Yes, it was a huge undertaking, and, as you can tell, it was a team effort. The idea was assigned by the project editor. He determined the length and the general format. Having those decisions made for you is a good start. I knew the work would have five chapters. The first would be a dramatic incident to set the tone. I was familiar with this setup because of my experience writing similar books about Henry Ford, Amelia Earhart, and Jane Goodall for Hameray.
I was also familiar with layered research. I never could have done any of these books without the Internet, Mesa County Library, and quickly-delivered used books through Amazon. I appreciated the opportunity to read interviews in periodicals from home, order special materials through Interlibrary Loan, and devour dozens of autobiographies, hearing the “voices” of amazing people I could never contact in person.

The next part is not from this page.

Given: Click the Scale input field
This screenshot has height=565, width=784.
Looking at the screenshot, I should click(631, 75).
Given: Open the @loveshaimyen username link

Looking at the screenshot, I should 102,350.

Knowing when to stop researching and start writing is tricky. During my overview period for a book like this I formulate an outline. Then, I set up folders for each section, including research notes and sketchy drafts. There is always too much at first. Once there is a folder for each section, I check the notes and write a rough draft. A writer friend once suggested typing in three Xs (XXX) whenever you encounter a missing detail in a draft. This works very well. You use Find to pick up each XXX, then look up just that fact. I must admit that the project probably could have stretched on indefinitely, but I had a short deadline.
Q: It's interesting to see how many people were involved in making this book happen and to see the general process you went through to write it. How did Marc Lamont Hill come to write the intro?
The intro is not just for my book. It is for the whole series. I don’t who arranged this. It was either the project editor or the publisher. It’s wonderful, isn’t it?
Q: Yes! Now, African American or Black? And your book goes back to the days of “Negro.”
Yes, it does. Next question. Seriously, the series title was chosen by the editor who contacted me. Dr. Hill uses the term Black Americans in his introduction. As an activist and national commentator, he is better qualified to answer that question than I.
Q: How did you secure photos for your book?
I used Google Image search to find possible sources and provided those links to the project editor. He arranged for the photos. They’re wonderful, aren’t they? Some image suggestions also came from the many autobiographies and general reference books I used.
That said, some nonfiction projects require the author to secure photo rights. It can be expensive. It is a good idea for a writer to ask about photo arrangements before the contract is written.
Q: Yes. I've known of projects that writers had to abandon because obtaining permission to use photos was too costly. What do you hope readers take away from this book?
I would like readers to notice and appreciate the media that enrich our lives. African-Americans had, and still do have, a tremendous role in the development of our culture. I would also like readers to realize the amount of courage, intelligence, and talent it took for the people in this book to persist and succeed. I would like them to be as fascinated and inspired as I was.
Q: What didn’t I ask that you wished I had?
I’d just like to say that at the time I wrote this book I didn’t see anything out there quite like it. It shows children how entertainment moved from the stage, to radio, to film, and then to TV. It also tells the story of what happened to slaves after the Civil War through individual experiences. For example, Hattie McDaniel’s father served in the Union Army and was wounded. After the war, he moved the family to Denver. He wasn’t able to work because of his injury, so her mother cleaned houses. Her father finally got the pension the government had promised him, but it was so little that eight-year-old Hattie and her brother made almost as much in one day singing and dancing at a carnival.
Here are Paul Robeson and Hattie McDaniel:
Q. Linda Armstrong, thanks for bringing this and other little-known stories to light in one volume!